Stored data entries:

....

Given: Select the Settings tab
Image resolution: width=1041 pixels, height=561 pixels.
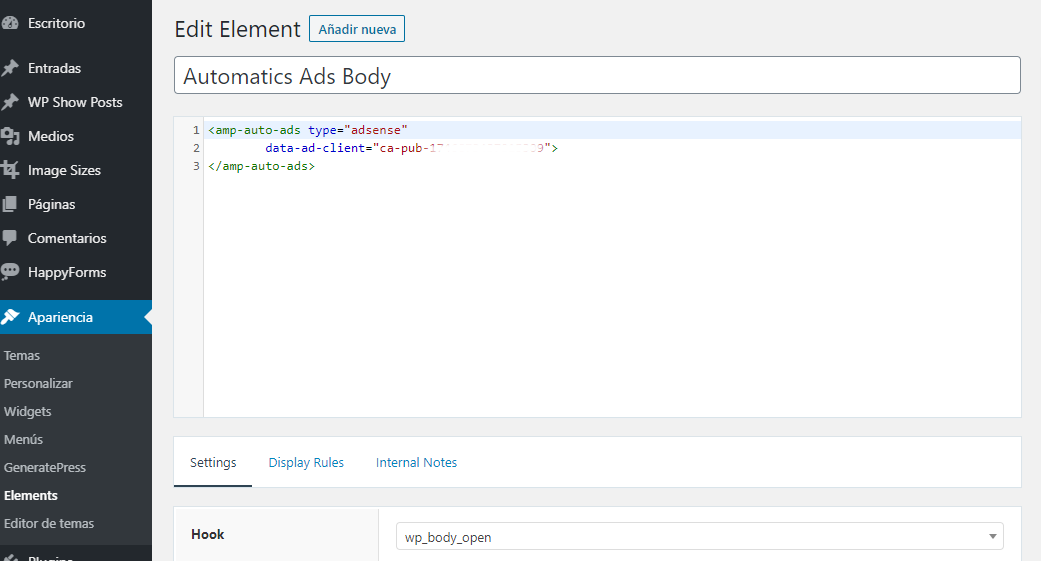Looking at the screenshot, I should (213, 462).
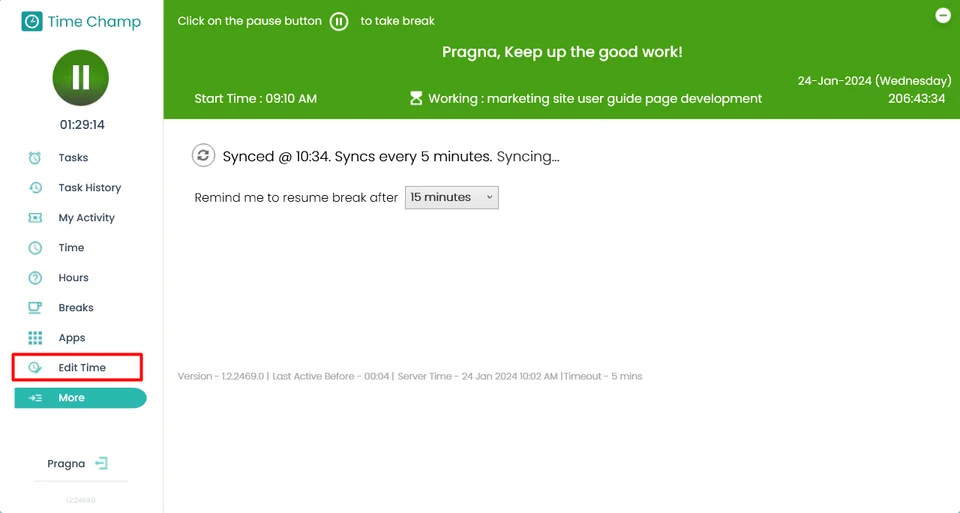
Task: Click the hourglass icon beside Working
Action: [x=416, y=99]
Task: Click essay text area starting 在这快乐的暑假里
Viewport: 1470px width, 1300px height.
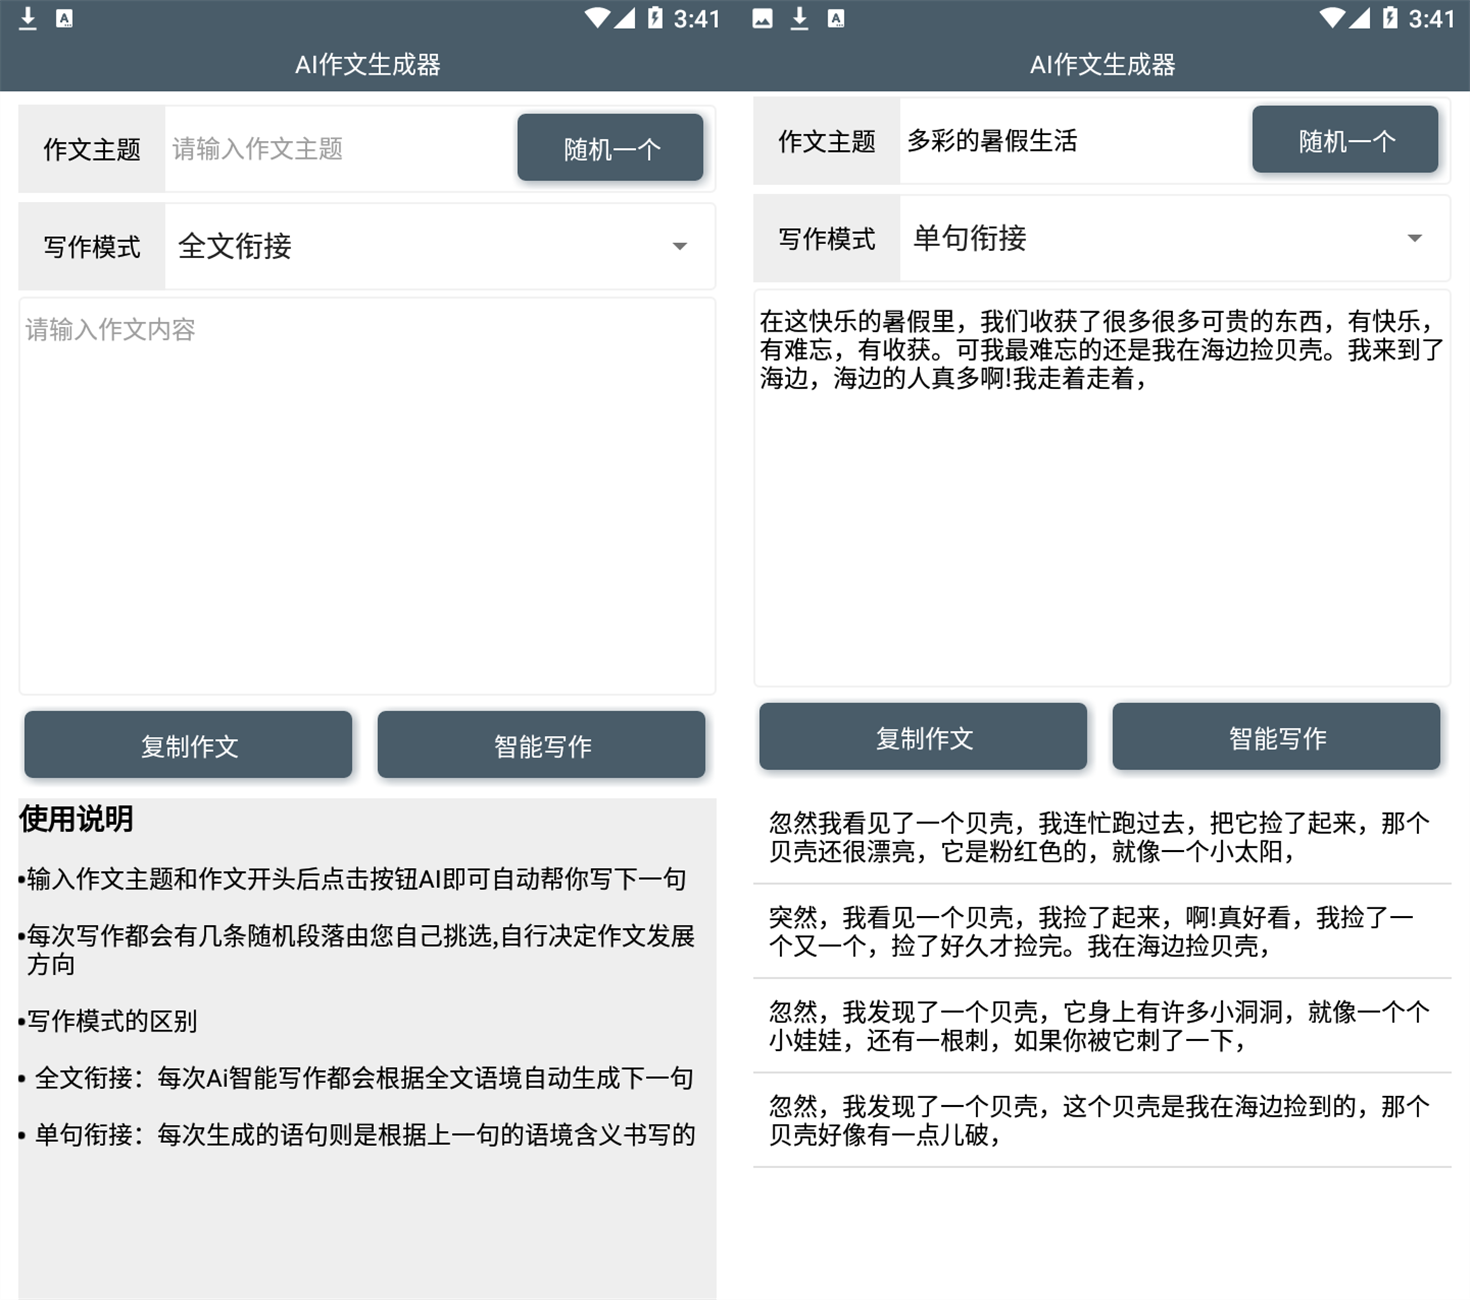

....

# [WHAT THE EXERCISE ASKS]
Could you reproduce the records above exactly, leaving out every picture?

# [TASK SOLUTION]
Given: Select the Settings tab
Image resolution: width=1041 pixels, height=561 pixels.
Looking at the screenshot, I should (213, 462).
Task: Click the hourglass icon beside Working
Action: [x=416, y=99]
Task: Click essay text area starting 在这快乐的暑假里
Viewport: 1470px width, 1300px height.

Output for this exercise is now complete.